Baseado no livro Minha Fama de Mau, escrito por Erasmo Carlos, a cinebiografia dirigida por Lui Farias se comunica com o publico com fluidez e dinamismo. Isso se dá pela quebra da quarta parede trazendo o próprio protagonista como narrador, enquanto o uso do grafismo na edição traz frescor a linguagem das cinebiografias.

Com total liberdade e utilizando de licenças poéticas, a vida do Tremendão é bem pontuada em cena, desde a origem humilde na Tijuca, onde já era amigo de Tim Maia, a relação com o violão, o encontro com Roberto Carlos e Wanderléa, os queridinhos dos anos 60 com a Jovem Guarda e a importância de sua mãe em sua vida. O roteiro retrata os altos e baixos da vida de Erasmo com leveza e humor. Os movimentos musicais como a Bossa Nova e a Tropicália são citados, com o intuito de divergir suas obras e seus idealismos.

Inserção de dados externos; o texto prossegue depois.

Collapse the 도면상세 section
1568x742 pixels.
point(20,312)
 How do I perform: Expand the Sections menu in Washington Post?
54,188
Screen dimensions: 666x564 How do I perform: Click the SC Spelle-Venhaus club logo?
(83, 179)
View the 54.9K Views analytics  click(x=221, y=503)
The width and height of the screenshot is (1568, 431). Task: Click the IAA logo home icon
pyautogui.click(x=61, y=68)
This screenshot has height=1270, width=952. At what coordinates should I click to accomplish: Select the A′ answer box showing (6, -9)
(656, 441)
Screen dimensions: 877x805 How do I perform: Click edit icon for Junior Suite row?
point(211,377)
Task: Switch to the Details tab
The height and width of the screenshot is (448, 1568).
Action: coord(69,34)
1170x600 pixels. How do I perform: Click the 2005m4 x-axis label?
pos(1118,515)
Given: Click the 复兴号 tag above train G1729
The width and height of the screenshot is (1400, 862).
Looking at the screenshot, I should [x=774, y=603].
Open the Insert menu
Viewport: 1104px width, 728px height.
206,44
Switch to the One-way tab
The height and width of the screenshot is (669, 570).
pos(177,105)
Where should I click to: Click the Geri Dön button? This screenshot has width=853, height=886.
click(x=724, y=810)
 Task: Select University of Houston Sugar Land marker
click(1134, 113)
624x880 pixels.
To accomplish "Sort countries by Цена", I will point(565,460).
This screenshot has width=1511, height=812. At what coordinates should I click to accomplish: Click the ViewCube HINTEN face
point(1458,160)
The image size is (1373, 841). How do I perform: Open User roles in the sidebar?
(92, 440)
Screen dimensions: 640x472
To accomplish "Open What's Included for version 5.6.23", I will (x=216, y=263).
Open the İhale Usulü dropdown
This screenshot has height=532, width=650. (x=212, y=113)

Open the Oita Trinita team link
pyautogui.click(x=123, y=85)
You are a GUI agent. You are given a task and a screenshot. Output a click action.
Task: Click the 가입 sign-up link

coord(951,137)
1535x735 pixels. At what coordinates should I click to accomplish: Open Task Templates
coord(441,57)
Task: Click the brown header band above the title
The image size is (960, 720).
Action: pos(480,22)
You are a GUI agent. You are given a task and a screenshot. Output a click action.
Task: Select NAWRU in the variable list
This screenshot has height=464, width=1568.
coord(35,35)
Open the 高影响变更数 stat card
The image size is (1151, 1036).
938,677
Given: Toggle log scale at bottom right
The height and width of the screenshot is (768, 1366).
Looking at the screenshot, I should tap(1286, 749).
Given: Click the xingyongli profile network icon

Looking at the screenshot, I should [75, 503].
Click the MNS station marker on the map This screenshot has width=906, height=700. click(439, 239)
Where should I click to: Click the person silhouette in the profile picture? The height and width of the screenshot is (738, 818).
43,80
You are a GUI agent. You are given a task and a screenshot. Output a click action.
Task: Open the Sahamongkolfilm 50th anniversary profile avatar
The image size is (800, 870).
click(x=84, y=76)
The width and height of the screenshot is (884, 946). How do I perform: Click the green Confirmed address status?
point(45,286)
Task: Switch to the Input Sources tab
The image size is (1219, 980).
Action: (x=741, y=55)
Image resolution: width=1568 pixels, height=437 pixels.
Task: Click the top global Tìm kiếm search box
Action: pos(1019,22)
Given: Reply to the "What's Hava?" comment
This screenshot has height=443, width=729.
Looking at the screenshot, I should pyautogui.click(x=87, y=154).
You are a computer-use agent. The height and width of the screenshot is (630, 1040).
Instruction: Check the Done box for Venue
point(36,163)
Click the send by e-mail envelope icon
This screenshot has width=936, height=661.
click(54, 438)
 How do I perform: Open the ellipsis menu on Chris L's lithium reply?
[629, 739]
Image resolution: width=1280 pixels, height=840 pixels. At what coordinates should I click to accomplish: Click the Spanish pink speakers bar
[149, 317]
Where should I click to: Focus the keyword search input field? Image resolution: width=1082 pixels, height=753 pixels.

A relação de Erasmo com Roberto Carlos é bem tratada em cena, com direito a muita emoção. Alias, Gabriel Leone e Chay Suede estão muito bem em cena! Há muito mais que naturalidade na relação, é uma amizade que sai das telas e conquista o espectador. É bonito de se ver! Aliás, o que não falta é talento e carisma à dupla, que vira trio com Malu Rodrigues (e que trio, hein!), tudo funciona bem nessa construção de laços. A caracterização não faz por menos! Os trejeitos são literalmente assumidos por Gabriel Leone que se aproxima do Rei Roberto Carlos, assim como Chay de Erasmo e Malu Rodrigues de Wanderléa. Minha Fama de Mau traz um ar nostálgico sobre a Jovem Guarda.

Bianca Comparato tem um papel crucial em cena, representando os amores de Erasmo, mulheres envolventes, apaixonantes, inquietantes, que fizeram de Erasmo um grande galanteador.

Os tempos do iê-iê-iê ganham as telas com muita ternura e sinceridade em Minha Fama de Mau. O filme homenageia a Jovem Guarda, além de contar fatos importantes da vida de Erasmo.